Zugleich ist das Konzert aber auch ein Spiegel ebendieser Musiktradition. Sie ist hier nicht nur durch Bartóks meisterhaftes Divertimento für Streichorchester vertreten, sondern auch durch weniger bekannte Werke seiner Altersgenossen Zoltán Kodály und Leó Weiner.

Und nicht zuletzt ist dieser Abend auch eine große Bewährungsprobe: für zwei junge Künstler, die bereits vor dem Sprung zur ganz großen Karriere stehen. Der eine ist der musikalische Leiter des Konzerts, der junge Schweizer Simon Gaudenz.
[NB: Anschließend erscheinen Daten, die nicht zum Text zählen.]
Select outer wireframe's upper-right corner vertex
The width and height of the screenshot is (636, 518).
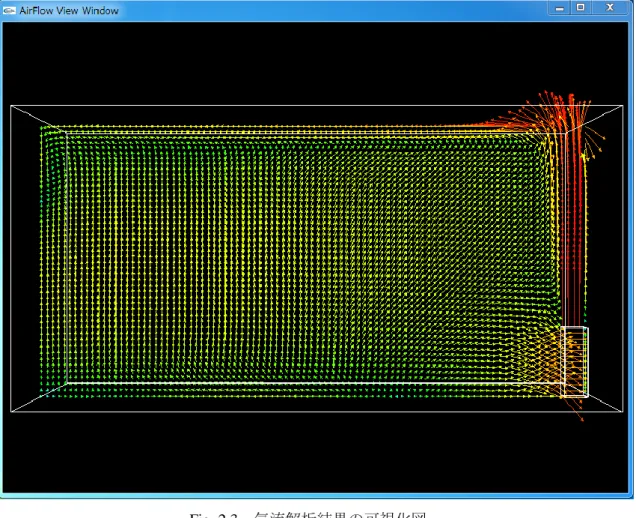[x=623, y=106]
Er gewann im Februar 2009 mit dem "Deutschen Dirigentenpreis" die höchstdotierte Auszeichnung für Nachwuchspultstars in Europa; schon zuvor war er Preisträger und Stipendiat des Deutschen Musikrats und der Schweizer Kulturstiftung. Seither wurde Gaudenz von einigen der führenden Klangkörper zu gemeinsamen Konzertprojekten eingeladen, darunter das Symphonieorchester des Bayerischen Rundfunks, das Orchestre National de France, das Zürcher Tonhalle-Orchester und das DSO Berlin.

Auch der Solist des Abends, der Cellist István Várdai, hat sein Talent bereits mit etlichen Wettbewerbserfolgen unter Beweis gestellt. Der gebürtige Ungar war unter anderem Preisträger beim Moskauer Tschaikowsky-Wettbewerb 2007 sowie beim Eduard-Feuermann-Wettbewerb in Berlin und gewann 2008 beim angesehenen Concours de Genève gleich drei Auszeichnungen, darunter den Sonderpreis des Publikums. Für Várdai, der so bedeutende Cellisten wie Natalia Gutman, Janos Starker und Frans Helmerson zu seinen Lehrern zählt, ergaben sich danach zahlreiche Konzertauftritte, etwa mit den Petersburger Symphonikern und dem Marinskij-Orchester.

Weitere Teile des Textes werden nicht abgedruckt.